Édition clandestine et la plus rare de celles produites par les Editions de Minuit. Elle paraît juste après ce dernier, en novembre 1942.
En janvier 1940, Jacques Maritain, parrain de Maurice Sachs, quittait son pays pour une série de cours prévus au Pontifical Institute of Médiaeval Studies de Toronto. Surpris par la guerre, il ne retournera en Europe qu'en 1944, appelé comme ambassadeur auprès du Vatican. Ecrites pour le public américain, auquel il voulait expliquer la situation de son pays et pour ces compatriotes piégés par « le désastre » de leur pays, ces pages affirmaient que « la collaboration franco-allemande pour la reconstruction de la paix en Europe [serait] un chemin vers l'esclavage. » Le texte est d'abord imprimé en originale à New-York, aux éditions de la Maison française, en octobre 1941, auquel on ajoute, comme dans l'édition du Silence de la mer, le «Manifeste» des Editions de minuit.
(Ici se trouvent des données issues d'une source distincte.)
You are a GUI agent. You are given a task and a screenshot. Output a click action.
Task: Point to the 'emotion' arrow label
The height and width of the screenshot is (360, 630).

Précieux exemplaire provenant de la bibliothèque de Jacques Debû-Bridel. Ce grand résistant, fondateur avec Jacques Decour et Jean Paulhan du Comité national des écrivains, sera désigné par le général de Gaulle pour faire partie de l'Assemblée Consultative Provisoire. Ses deux témoignages, Déroute et Sous la cendre, restent fondamentaux pour la période. Parrallèlement à sa carrière politique, il publia de nombreux romans et plusieurs essais, dont un seul pendant la guerre : Angleterre (d'Alcuin à Huxley), publié sous le nom d'Argonne, qui était son pseudonyme en clandestinité. Il donnera surtout, en 1945, la première bibliographie consacrée aux Editions de Minuit, qui précise les détails de l'édition : c'est Yvonne Paraf qui fit passer le texte en zone nord, dans la doublure de sa trousse de voyage : « la grosse Allemande chargée de la fouille, au passage de la ligne, éplucha pendant dix minutes la note d'hôtel et traita Yvonne de capitaliste parce qu'elle avait pris un bain (8 francs !), mais elle ne regarda pas du côté du nécessaire de voyage. Imprimé en novembre 1942, le Maritain fut broché par Yvonne dans son appartement de la rue Vineuse, avec son ami Mme Massé, qui sera la brocheuse la plus assidue des Editions de Minuit, et Vercors qui, dans la cuisine, collait les couvertures... » 
Les exemplaires de cette édition sont d'une grande rareté, bien davantage que ceux du Silence de la mer.
Imprimée à 500 exemplaires « Oudeville en douze jours, avec l'aide de Maurice Roulois, un artisan linotypiste de Montrouge qui composera désormais la plupart des textes clandestins de Minuit. Cette édition est d'une telle rareté que nous supposons qu'elle n'a jamais été vraiment distribuée. » (Henri Vignes, Bibliographie des éditions de Minuit, 2).
Très bel exemplaire, de provenance idéale.